1930s Roller Derby Scrapbook (Thanks, Paul!)


  1. The best thing about this photo is the derbyist at the bottom left. Involved in a multi-person pile up and still takes time to smile for the camera. Awesome. 

  2. Cory, I’m sure I speak for lots of happy mutants when I urge you to go see a London Rollergirls bout very soon (if you haven’t aready!)
    Modern derby embodies all SORTS of wonderful DIY activities, from the skating on the track to the ongoing rules tweaking, to the programmers open-sourcing the statistics software, to the folks working on rewriting the truly horrific venue-management contracts that encrust sports arenas.  I’m pretty sure this is RIGHT up your alley.

  3. Yowza! Getta load a them gams! Why, she makes Clara Bow look like Fatty Arbuckle! I wouldn’t mind taking her to the Automat for some nickel pie! I… um… something about Hoover? Anyway, 23 skidoo!

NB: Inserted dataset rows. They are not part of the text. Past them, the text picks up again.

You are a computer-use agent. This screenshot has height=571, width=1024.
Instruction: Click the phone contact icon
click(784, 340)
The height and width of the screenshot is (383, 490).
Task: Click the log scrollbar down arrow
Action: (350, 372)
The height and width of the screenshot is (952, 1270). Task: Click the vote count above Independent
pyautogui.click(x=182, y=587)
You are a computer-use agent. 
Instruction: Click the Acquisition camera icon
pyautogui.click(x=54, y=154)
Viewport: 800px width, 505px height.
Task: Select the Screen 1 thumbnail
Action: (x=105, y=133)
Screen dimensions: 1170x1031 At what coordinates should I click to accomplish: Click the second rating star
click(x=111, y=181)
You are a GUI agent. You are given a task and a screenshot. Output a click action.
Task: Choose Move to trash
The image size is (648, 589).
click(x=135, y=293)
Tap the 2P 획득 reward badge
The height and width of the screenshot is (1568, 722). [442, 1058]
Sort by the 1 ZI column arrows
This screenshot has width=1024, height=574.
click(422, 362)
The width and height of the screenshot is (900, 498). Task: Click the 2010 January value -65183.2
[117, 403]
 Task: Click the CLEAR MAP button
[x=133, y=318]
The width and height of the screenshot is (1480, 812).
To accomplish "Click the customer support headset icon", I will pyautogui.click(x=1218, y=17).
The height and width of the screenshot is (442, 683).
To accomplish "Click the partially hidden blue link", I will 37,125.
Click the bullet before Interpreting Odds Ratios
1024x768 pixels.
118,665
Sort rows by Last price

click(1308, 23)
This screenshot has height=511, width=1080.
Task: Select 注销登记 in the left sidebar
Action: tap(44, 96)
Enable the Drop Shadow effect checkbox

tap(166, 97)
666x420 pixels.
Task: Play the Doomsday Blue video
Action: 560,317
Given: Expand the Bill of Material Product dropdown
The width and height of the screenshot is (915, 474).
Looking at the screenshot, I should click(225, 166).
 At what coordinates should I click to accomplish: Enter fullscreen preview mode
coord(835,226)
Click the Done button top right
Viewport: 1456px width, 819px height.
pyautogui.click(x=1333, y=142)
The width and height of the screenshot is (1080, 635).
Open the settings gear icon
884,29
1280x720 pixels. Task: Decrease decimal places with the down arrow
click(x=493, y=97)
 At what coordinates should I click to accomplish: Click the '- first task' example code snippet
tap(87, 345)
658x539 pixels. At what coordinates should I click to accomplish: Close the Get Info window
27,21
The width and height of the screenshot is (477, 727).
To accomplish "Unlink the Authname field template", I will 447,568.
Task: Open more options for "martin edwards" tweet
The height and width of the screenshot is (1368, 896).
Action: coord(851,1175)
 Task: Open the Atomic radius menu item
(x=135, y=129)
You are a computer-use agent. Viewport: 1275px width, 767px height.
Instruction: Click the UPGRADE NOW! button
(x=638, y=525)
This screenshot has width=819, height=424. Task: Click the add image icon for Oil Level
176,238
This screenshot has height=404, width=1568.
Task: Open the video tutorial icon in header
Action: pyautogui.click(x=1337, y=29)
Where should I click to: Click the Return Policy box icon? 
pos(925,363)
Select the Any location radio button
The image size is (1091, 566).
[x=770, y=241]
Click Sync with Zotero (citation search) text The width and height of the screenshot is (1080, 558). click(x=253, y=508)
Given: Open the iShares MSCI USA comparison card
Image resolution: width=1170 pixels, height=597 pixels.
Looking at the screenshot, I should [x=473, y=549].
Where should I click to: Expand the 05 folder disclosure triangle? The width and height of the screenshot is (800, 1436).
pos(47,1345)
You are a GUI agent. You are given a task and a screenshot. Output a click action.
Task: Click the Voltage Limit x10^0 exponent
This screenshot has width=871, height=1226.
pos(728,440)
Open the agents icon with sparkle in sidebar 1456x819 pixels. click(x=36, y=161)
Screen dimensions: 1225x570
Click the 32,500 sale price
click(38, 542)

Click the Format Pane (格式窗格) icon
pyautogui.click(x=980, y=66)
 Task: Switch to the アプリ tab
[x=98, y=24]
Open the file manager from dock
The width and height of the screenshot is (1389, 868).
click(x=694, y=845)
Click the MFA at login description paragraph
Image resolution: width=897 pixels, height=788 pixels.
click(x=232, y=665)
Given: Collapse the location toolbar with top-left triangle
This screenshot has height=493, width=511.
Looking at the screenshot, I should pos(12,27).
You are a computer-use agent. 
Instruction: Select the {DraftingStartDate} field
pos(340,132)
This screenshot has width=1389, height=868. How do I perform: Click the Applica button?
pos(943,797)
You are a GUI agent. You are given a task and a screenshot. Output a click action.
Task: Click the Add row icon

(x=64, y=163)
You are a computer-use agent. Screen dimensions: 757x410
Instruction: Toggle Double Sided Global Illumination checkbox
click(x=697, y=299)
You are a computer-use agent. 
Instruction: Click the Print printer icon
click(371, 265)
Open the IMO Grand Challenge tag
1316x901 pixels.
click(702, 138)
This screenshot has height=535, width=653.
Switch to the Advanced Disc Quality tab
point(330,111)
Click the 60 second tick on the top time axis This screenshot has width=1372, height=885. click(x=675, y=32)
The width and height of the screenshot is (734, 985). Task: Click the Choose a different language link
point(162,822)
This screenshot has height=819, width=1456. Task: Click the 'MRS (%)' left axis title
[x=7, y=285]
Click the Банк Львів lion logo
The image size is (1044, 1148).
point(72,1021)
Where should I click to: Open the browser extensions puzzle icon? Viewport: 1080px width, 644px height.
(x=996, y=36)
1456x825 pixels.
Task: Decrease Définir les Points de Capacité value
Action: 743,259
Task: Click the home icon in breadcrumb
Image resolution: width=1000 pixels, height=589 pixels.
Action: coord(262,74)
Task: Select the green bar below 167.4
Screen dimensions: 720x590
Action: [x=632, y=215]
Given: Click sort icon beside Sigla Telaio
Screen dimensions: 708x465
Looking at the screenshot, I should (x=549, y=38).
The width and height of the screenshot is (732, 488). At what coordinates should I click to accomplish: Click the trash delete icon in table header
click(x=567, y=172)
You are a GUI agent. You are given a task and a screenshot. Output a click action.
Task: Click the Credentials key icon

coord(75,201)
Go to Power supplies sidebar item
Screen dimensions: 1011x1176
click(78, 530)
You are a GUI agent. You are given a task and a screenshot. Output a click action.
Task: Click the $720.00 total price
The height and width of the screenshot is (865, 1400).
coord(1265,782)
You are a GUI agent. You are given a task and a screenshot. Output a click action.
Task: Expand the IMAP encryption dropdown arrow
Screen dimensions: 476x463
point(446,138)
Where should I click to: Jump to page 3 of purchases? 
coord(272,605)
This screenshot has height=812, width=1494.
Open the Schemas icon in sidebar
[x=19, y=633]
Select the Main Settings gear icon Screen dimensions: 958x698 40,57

  4. My father invented the game in 1935, I ran it from 1959 to 1973, and am a big supporter of Roller Derby today (mostly on flat track).  there are now 1266 leagues in 38 countries comprised of about 75,000 competitors.  it is fully competitive and is being considered for the 2020 Olympics.  The above photo is a staged publicity photo which is why the women are not wearing their leather-patched tights….it is for “cheesecake” value for the newspapers.  Ivy King who is pictured was the first woman star of Roller Derby and the only  one to wear glasses….Helmets were not required at this time and were of no protective value.  They were added as part of the game in 1959.  to get the definitive book on Roller Derby from 1935 to 2000 (with great photos) go to http://www.rollerderbycommish.com.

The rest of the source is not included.